What is chemoembolization?
Chemoembolization is a palliative treatment for liver cancer. This can be a cancer originating in the liver or a cancer that has spread (metastasized) to the liver from other areas of the body. During chemoembolization, three chemotherapy drugs are injected into the artery that supplies blood to the tumor in the liver. The artery is then blocked off (embolized) with a mixture of oil and tiny particles. This procedure accomplishes four things:
- The tumor becomes deprived of oxygen and nutrients once the blood supply is blocked.
- Because these drugs are injected directly at the tumor site, this dosage is 20 to 200 times greater than that achieved with standard chemotherapy injected into a vein in the arm.

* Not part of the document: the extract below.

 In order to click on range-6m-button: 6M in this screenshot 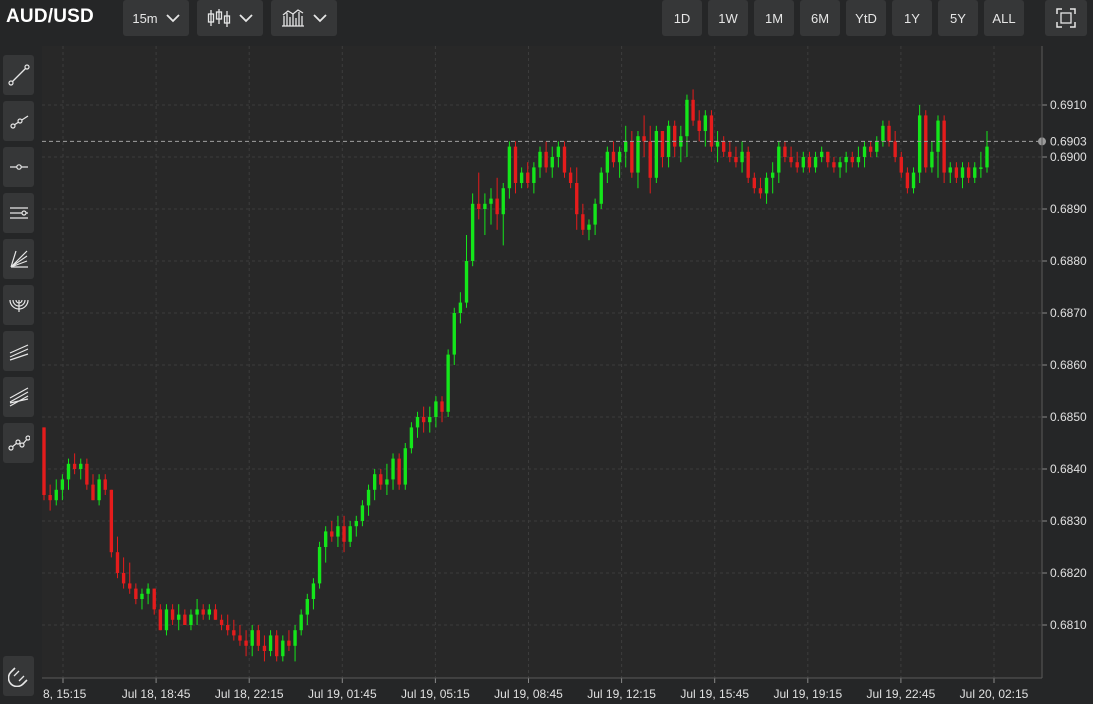, I will do `click(820, 18)`.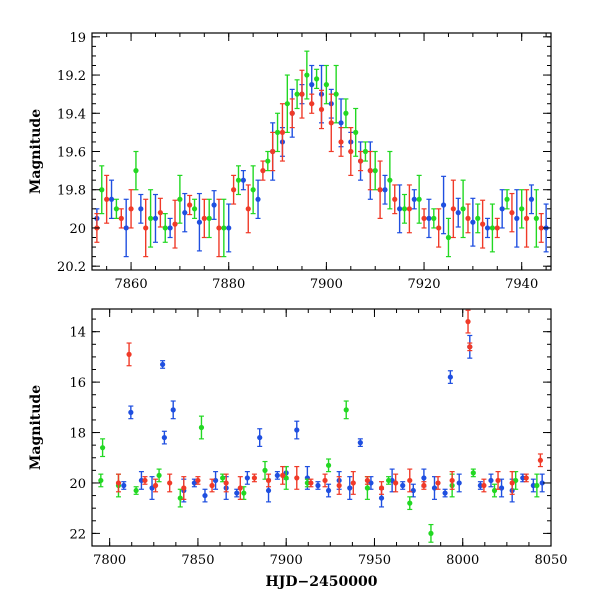 This screenshot has height=600, width=600. I want to click on y-tick-label: 20, so click(78, 230).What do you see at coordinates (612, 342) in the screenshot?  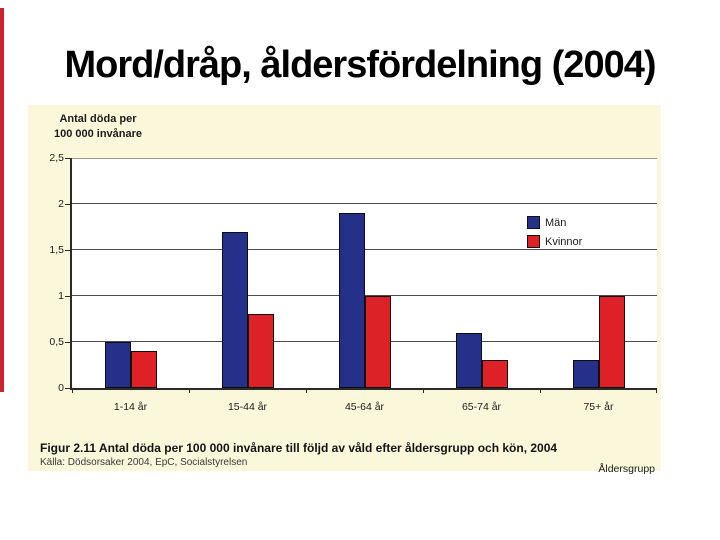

- Because the artery is blocked, no blood washes through the tumor. As a result, the drugs stay in the tumor for a much longer time - as long as a month.
- There is a decrease in side effects because the drugs are trapped in the liver instead of circulating throughout the body.
Will your physician recommend you for this procedure?
Remember, chemoembolization only treats tumors in the liver and will have little or no effect on any other cancer in the body. For example, the following liver cancers may be treated by chemoembolization:
- Hepatoma (primary liver cancer)
- Metastasis (spread) to the liver from:
- Colon cancer
- Ocular melanoma
- A primary tumor in another part of the body
Your physician may recommend that you have several tests, including liver function blood tests, and a CAT scan or an MRI of your liver prior to the chemoembolization procedure. Your doctor needs to check these test results to make sure you do not have:
- Any blockage of the portal vein
- Cirrhosis of the liver
- A blockage of the bile ducts
- If you have any of these complications, your doctor may not allow you to have the chemoembolization procedure.
How do you prepare for the procedure and what is it like?
The evening before the exam you may not eat or drink anything (NPO). You will arrive at the Hospital of the University of Pennsylvania early in the morning. Once at the hospital you will receive an intravenous (IV) line, placed in your arm, which allows large amounts of fluids to drip into your body. These fluids consist of antibiotics and other medications that are needed prior to your chemoembolization procedure.
Prior to going into the procedure suite, you will meet your Interventional Radiologist and the staff who will be assisting in the procedure. Once in the procedure suite, the Interventional Radiologist will place a small catheter (a small tube) in an artery in your groin and perform an arteriogram that will specifically look at the arteries in your liver. After these arteries are identified, the catheter is directed into the branch of the artery supplying blood to the tumor, and the chemoembolization mixture is injected.
Once this is completed, you are sent back to your room where you will lie flat in bed for six hours. More IV fluids are given to you overnight. Most patients are discharged from the hospital the following day.
Are there any side effects or complications?
Following the procedure you may have varying degrees of pain, fever and nausea. These symptoms may last a few hours to a few days, and are easily treated by various medications. You may also notice a slight hair loss, rarely perceived by anyone other than yourself.
Serious complications from chemoembolization are rare. In less than 3% of the procedures, the liver tumor killed by the procedure may become infected and abscess. There has been one fatality in 100 procedures due to liver failure.
Will chemoembolization help me?
Remember this is a treatment, not a cure. Approximately 70% of the patients will see improvement in the liver and, depending on the type of liver cancer, it may improve your survival.
How does chemoembolization work?
The liver is unique in having two blood supplies - an artery (the hepatic artery) and a large vein (the portal vein). The normal liver gets about 20% of its blood from the hepatic artery.
When a tumor grows in the liver, it receives almost all of its blood supply from the hepatic artery. Therefore, chemotherapy drugs injected into the hepatic artery at the liver reach the tumor very directly, sparing most of the healthy liver tissue.
Then, when the artery is blocked, nearly all of the blood supply is taken away from the tumor, while the liver continues to be supplied by blood from the portal vein.